第15話

「たもちゃん、どうしたの?」


 その場で固まったまま、味噌汁を運ぼうとしない僕が不思議で仕方ないのか、美香はこてんと首をかしげながら聞いてきた。


 その頬には、あの日にできてしまった切り傷を隠しているだけのガーゼが確かに貼られている。そして、やっぱり右腕がない。


 それなのに、美香は美香のままだ。


 ほんの少し前、世の中はゾンビブームだった。理性や知能をなくした上、全身が腐り果てたゾンビが人間の血肉を求めて徘徊するなんてシーンは、映画やゲームでこれでもかというくらい見てきた。


 もし美香がそんな奴らと同じような姿で、似たような行動を取っていたのならば、僕はいとも簡単にパニックになり、美香に背中を向けていたかもしれない。
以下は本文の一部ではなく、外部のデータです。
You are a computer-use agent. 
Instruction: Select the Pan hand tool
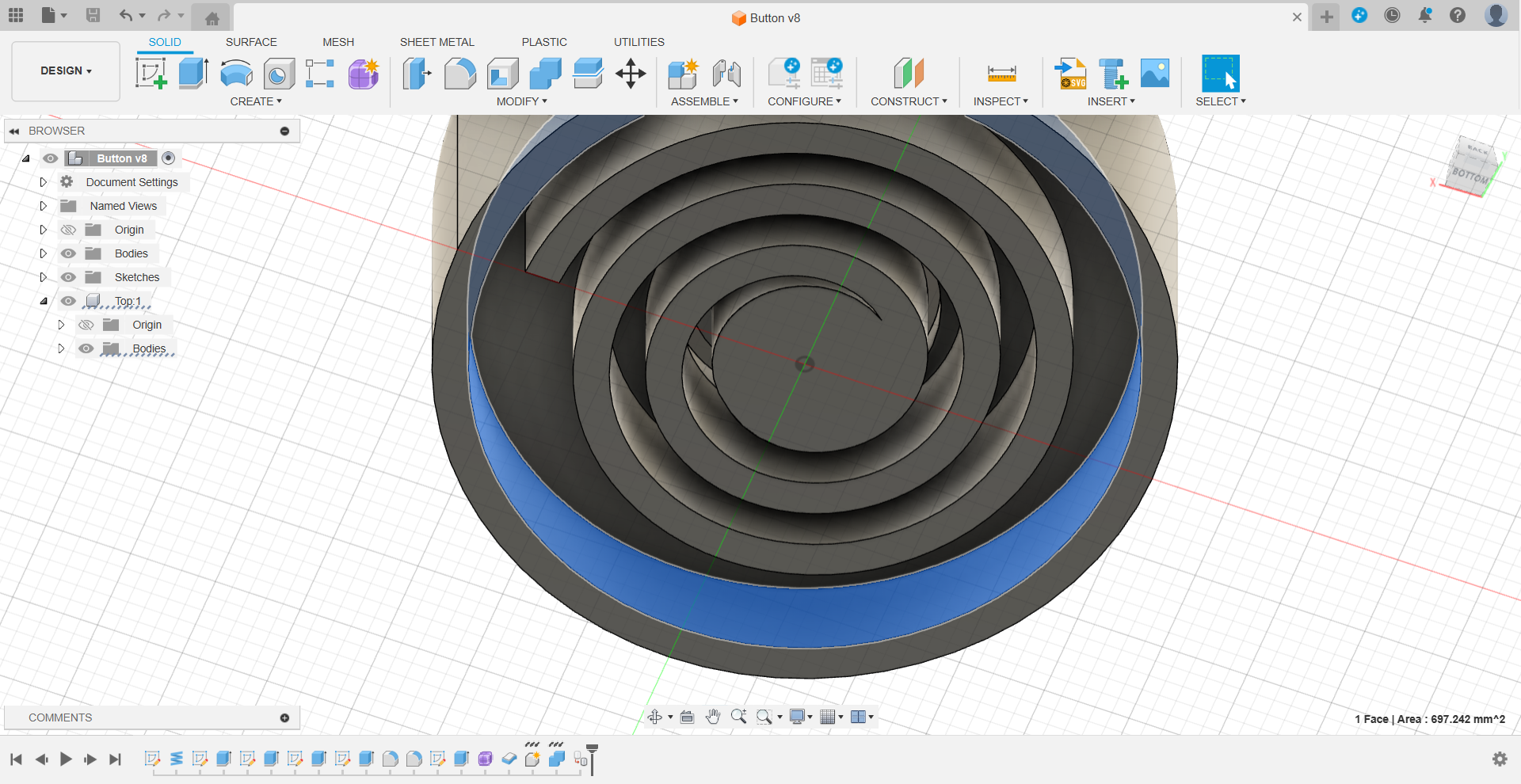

 でも、ここにいる美香は違っていた。右腕がない事以外、僕の知っている美香そのものであり、何も変わっていないんだ。何も…。


 それに対して、恐ろしいとは微塵も思わなかった。


 この状況はおかしいと頭のどこかでは思っているのに、僕の心はそれを受け付けない。


 美香が帰ってきた。美香が戻ってきてくれた。今、僕の目の前には確かに美香がいる。その一点だけが僕の脳を完全に支配して、喜びという感情で埋め尽くしていた。


「…あ、ごめんごめん。すぐやるよ、ありがとうな」


 そう言いながら調理台の脇に置かれた椀を取ろうと片手を伸ばすと、先に美香の左手がそれを取った。そして、そっと僕に椀を乗せた左の手のひらを差し出すと「気を付けて運んでね」と微笑んでくれた。
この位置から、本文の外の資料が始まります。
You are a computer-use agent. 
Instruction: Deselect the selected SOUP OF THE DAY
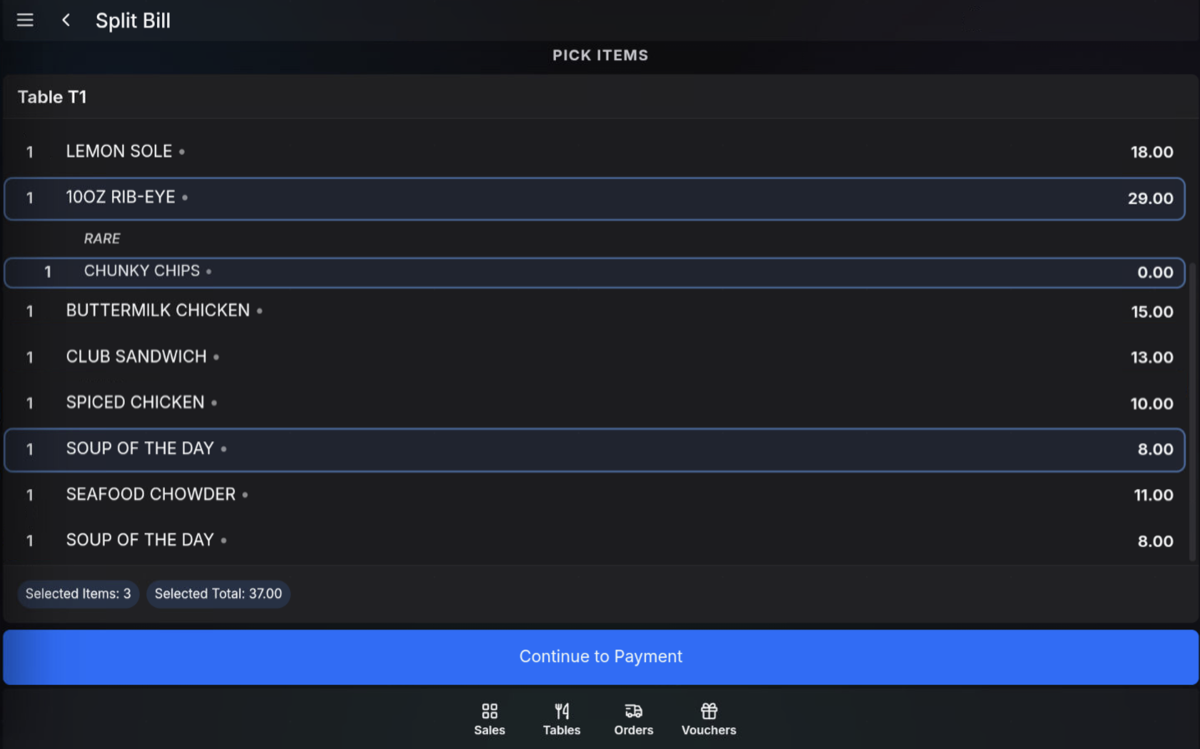[x=595, y=449]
 この気遣いを見せる微笑みも変わっていない。『natural』で働いていた時も、淹れたてのコーヒーカップを置くたびにそう言って笑っていたっけ。


 僕はいつもと同じように美香から椀を受け取った。その際、指先で触れた彼女の右手が異常なまでに冷たいと分かっても、やはり恐ろしさを感じる事はできなかった。


「いただきます」


 すぐにダイニングテーブルの前の椅子に腰かけ、味噌汁を一口すすった。温かくて程よい味噌のコクが、また嬉しかった。